> [Objective 1]: Summarize the control-flow graph text in two sentences.

This hygiene is also the reason why the label next
has to be given as an argument to the macro. One can actually
get rid of this as the following example shows:
(define-cfg-label next)
(define-cfg-syntax loop
(lambda (stx)
(syntax-case stx ()
[(_ n-expr loop-cfg-term body-cfg-term)
#'(bind ([(n) n-expr])
(labels ([next
(execute
(lambda (loop done)
(if (zero? n)
(done)
(loop (- n 1))))
[(n) loop-cfg-term]
[() body-cfg-term])])
(call next)))])))
(cfg
(bind ([(n) 0])
(loop 10
(bind ([(n) (+ n 2)])
(call next))
(finally (n) n (halt))))
n)20
Here, we used the define-cfg-label
definition, whose syntax is simply:
(define-cfg-label label)
(The define-cfg-label
syntax also comes in a
starred version define-cfg-label*
.) This definition
binds label
to a fresh label
and label
is replaced by
this label in labels
, label*
,
and call
CFG terms
where label
is in scope.
The identifiers defined in this section are exported by
the (srfi :242 cfg)
and the (srfi :242)
libraries in case of an R6RS system and by
the (srfi 242)
library in case of an R7RS
system.
Remark: This section is a formal account of the syntax
and semantics of the cfg
form. It should not be
misunderstood as a gentle introduction, which was given in the
previous section.
The following definitions are standard, but are included here for the sake of completeness.
A control-flow graph (CFG) is a (finite) set of CFG blocks together with a predecessor relation such that there is exactly one CFG block with no predecessor. This CFG block is the entry block of the cfg. A CFG block that is not the predecessor of any other block is an exit block. A CFG block is a successor of another one if the latter is a predecessor of the former. (In what follows, we usually describe CFGs by defining the successors of each block, which amounts to the same thing: the predecessor relation is basically the inverse one.)
The dominance relation of a CFG is the largest relation on the set of its CFG blocks such that the following holds: The set of strict dominators of the entry block is empty. The set of strict dominators of any other block is a subset of the set of dominators of each predecessor of the block. Here, a strict dominator of a block is a dominator that is not the block itself.
Note: From the definition it follows that each block dominates (but not strictly dominates) itself.

> [Given records]:
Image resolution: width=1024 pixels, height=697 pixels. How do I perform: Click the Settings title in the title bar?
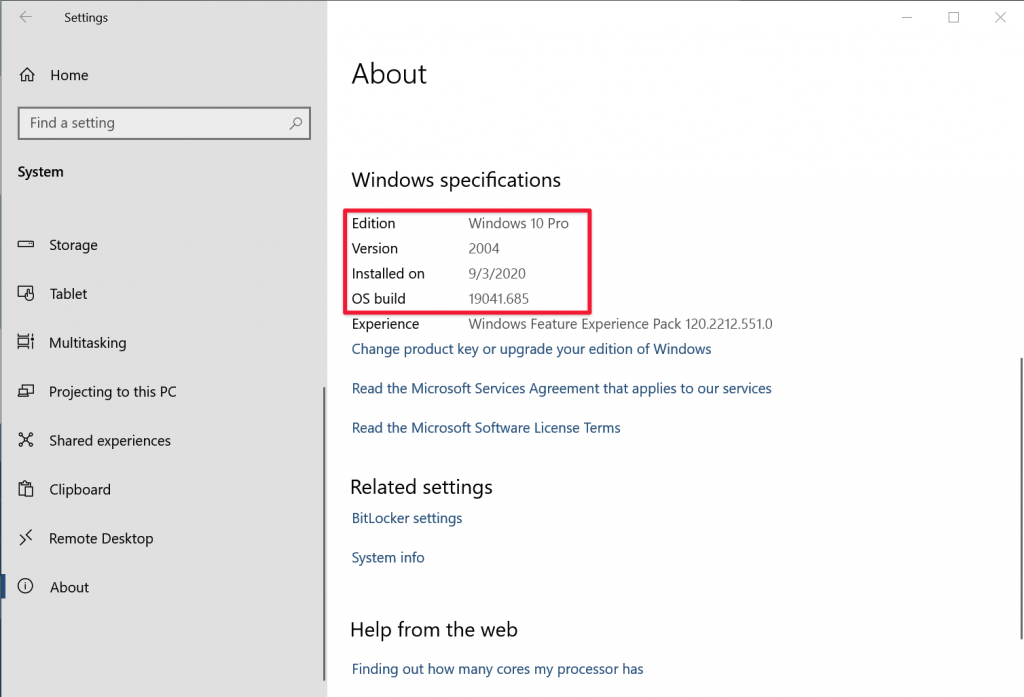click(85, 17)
==
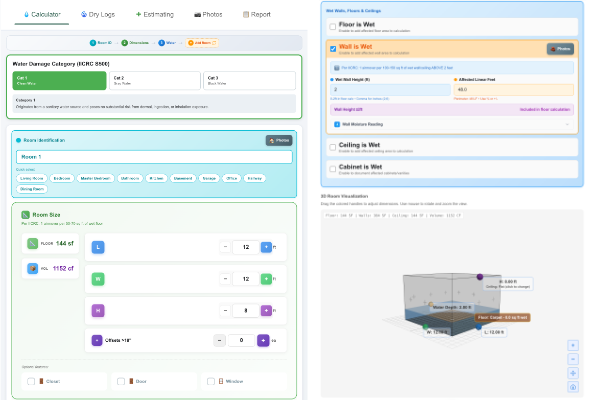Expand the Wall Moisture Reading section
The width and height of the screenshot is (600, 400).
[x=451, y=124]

> [Objective 2]: Rescale the records between the lines holding "Image resolution: width=1024" and "click(85, 17)", inclusive. Multiply every coordinate in the answers by 1.1, round to whole numbers with halves going up, and give those lines alone again with the requests included and the pictures left out.

> [Exercise solution 1]: The text shows that the label next does not have to be passed as an argument to a loop macro when it is declared with define-cfg-label, which binds it to a fresh label that replaces it in labels, label*, and call CFG terms where it is in scope. It then starts a formal account of the cfg form, defining a control-flow graph as a finite set of CFG blocks with a predecessor relation and exactly one entry block, and defining the dominance relation on those blocks.

> [Exercise solution 2]:
Image resolution: width=1024 pixels, height=697 pixels. How do I perform: Click the Settings title in the title bar?
click(94, 19)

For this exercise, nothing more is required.